Fragmento dado
+===+
Se nota en ellos una tranquilidad, paciencia o indolencia ante una queja que no parece tener relación con lo que en realidad ocurre. Porque, ¿qué sentido tiene derramar una lata de sopa de tomates, un puré de papas, a un Van Gogh o a un Monet, o pegarse las manos al marco del cuadro de La Maja Desnuda, en el Museo de El Prado.
Frente a semejantes ‘hechos vandálicos’ de estos supuestos ecologistas muy pocos en el mundo han levantado la voz. Más bien parecen, con su silencio, admitir que está bien estos atentados contra el arte, contra la cultura y contra la misma civilidad y civilización.
Lo más insensato y absurdo de estos hechos es la protesta de unos jóvenes a quienes les dejaron por dos días retenidos en las instalaciones de uno de los museos, al quejarse porque no les permitieron ir al baño para asearse y hacer sus necesidades. Fueron dos noches a oscuras que pasaron estos manifestantes, quienes ‘se sintieron nerviosos’, antes de que el personal de seguridad llamara a la policía.
Los de Futuro Vegetal en Madrid fueron más al grano. Con sus caritas de ‘niños de mamá y papá’ pegaron sus manitas a las obras mientras una encargada del museo, atribulada, nerviosa y con voz quebrada, regañaba a quienes osaban filmar con sus móviles la escena.
No sé si para impedir la propagación de la noticia o en apoyo a los chicuelos, lo cierto era que esa escena era de lo más tragicómica.
Usar las obras de arte que pertenecen al repertorio de la cultura universal es un acto que, a todas luces, resulta poco civilizado y tolerable. En lo personal, no sería tanto la amonestación por trasgresión e intento de ultraje a una obra de arte, sino como lo he mencionado, la intolerable pasividad de una ciudadanía que ve como un acto ‘normal’ de protesta, el uso de la violencia (-porque obviamente lo es) para intentar destruir bienes culturales de la civilización.
+===+
Material
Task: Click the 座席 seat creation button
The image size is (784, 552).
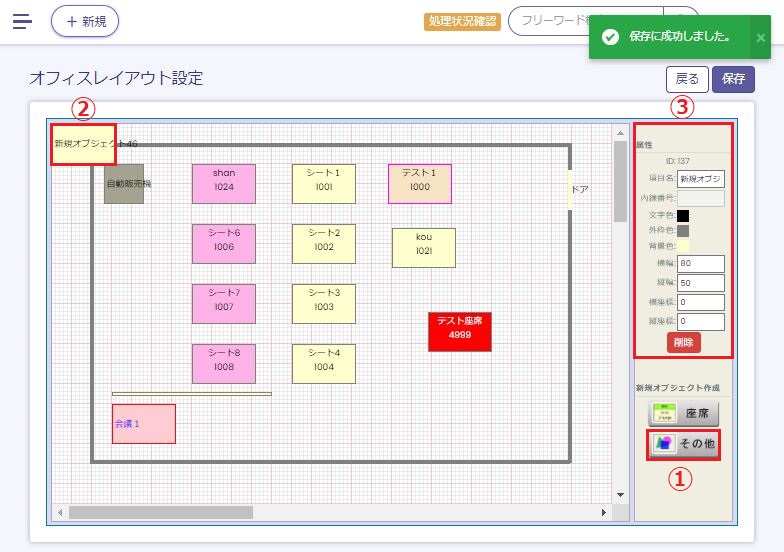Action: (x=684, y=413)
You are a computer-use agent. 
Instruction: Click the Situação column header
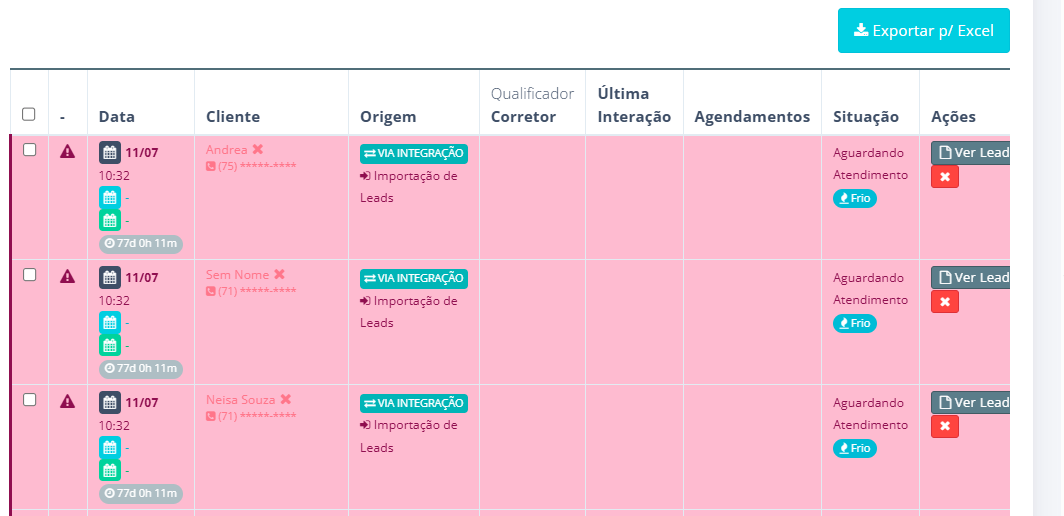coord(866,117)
+===+
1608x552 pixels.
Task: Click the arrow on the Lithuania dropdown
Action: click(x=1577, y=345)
+===+
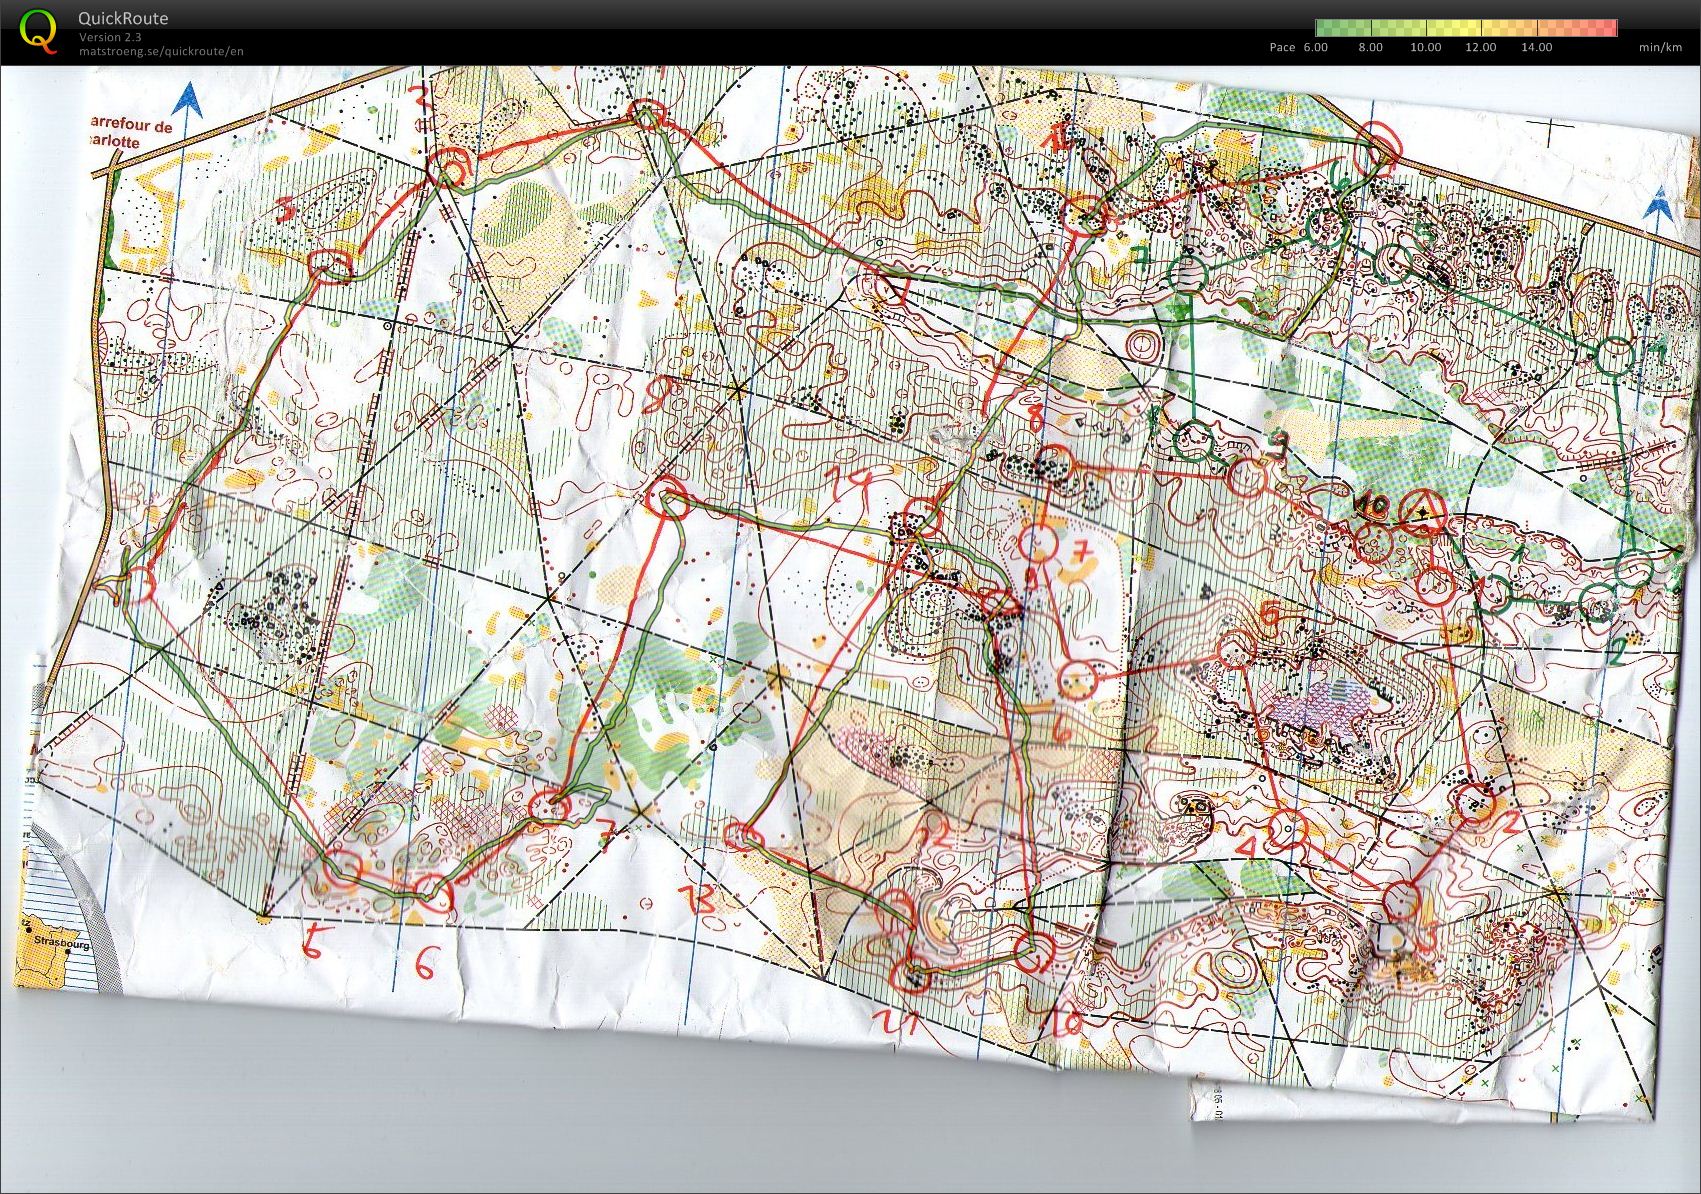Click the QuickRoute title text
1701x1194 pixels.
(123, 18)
+===+
Objetivo
Redacta la continuación del fragmento sobre los ataques a obras de arte en museos, comenzando después de su última oración.

Resultado final
Lo menos que se debe catalogar semejante afrenta contra el arte y la cultura es como intento de ‘crimen ecológico’ y a quienes lo permiten, por acción u omisión, en sancionarlos judicial y moralmente por permanecer impasibles y no hacer nada para impedirlo.
Como cosas de la ‘política ecológica’, esto que ocurre contra las obras de arte se viene ejecutando y de pronto, el mundo despierta una mañana enterándose de que en una ciudad de Egipto se reúnen algunos líderes mundiales para hablar del calentamiento global y sus secuelas. Pero nada advierten de que en sus propias narices ocurren estos incidentes. Unos hablan de preservar el medio ambiente, como el ‘carnicero’ del régimen venezolano, quien permite el ecocidio al sur de Venezuela, y, en el balneario de Sharm el-Sheikh, en el Mar Rojo, entrecruzan sus discursos de hipocresía.
Tal parece que estos grupos de ecologistas están unidos a ciertos dignatarios para llamar la atención, inflar la burbuja de la información, arrastrar a estos chicuelos para que peguen sus manitas a las obras de arte, tomarse unas foticos y, después, continuar con el festín de la destrucción de casquetes polares para tomar güisqui con hielo puro, deforestar bosques y selvas, como en el Arco Minero al sur de Venezuela, donde sus empresas extraen el ‘oro de sangre’ para enviar a las grandes trasnacionales.
Las obras de arte, hoy, indefensas, parece que no tienen dolientes. No tienen quien las defiendan de los furibundos ecologistas.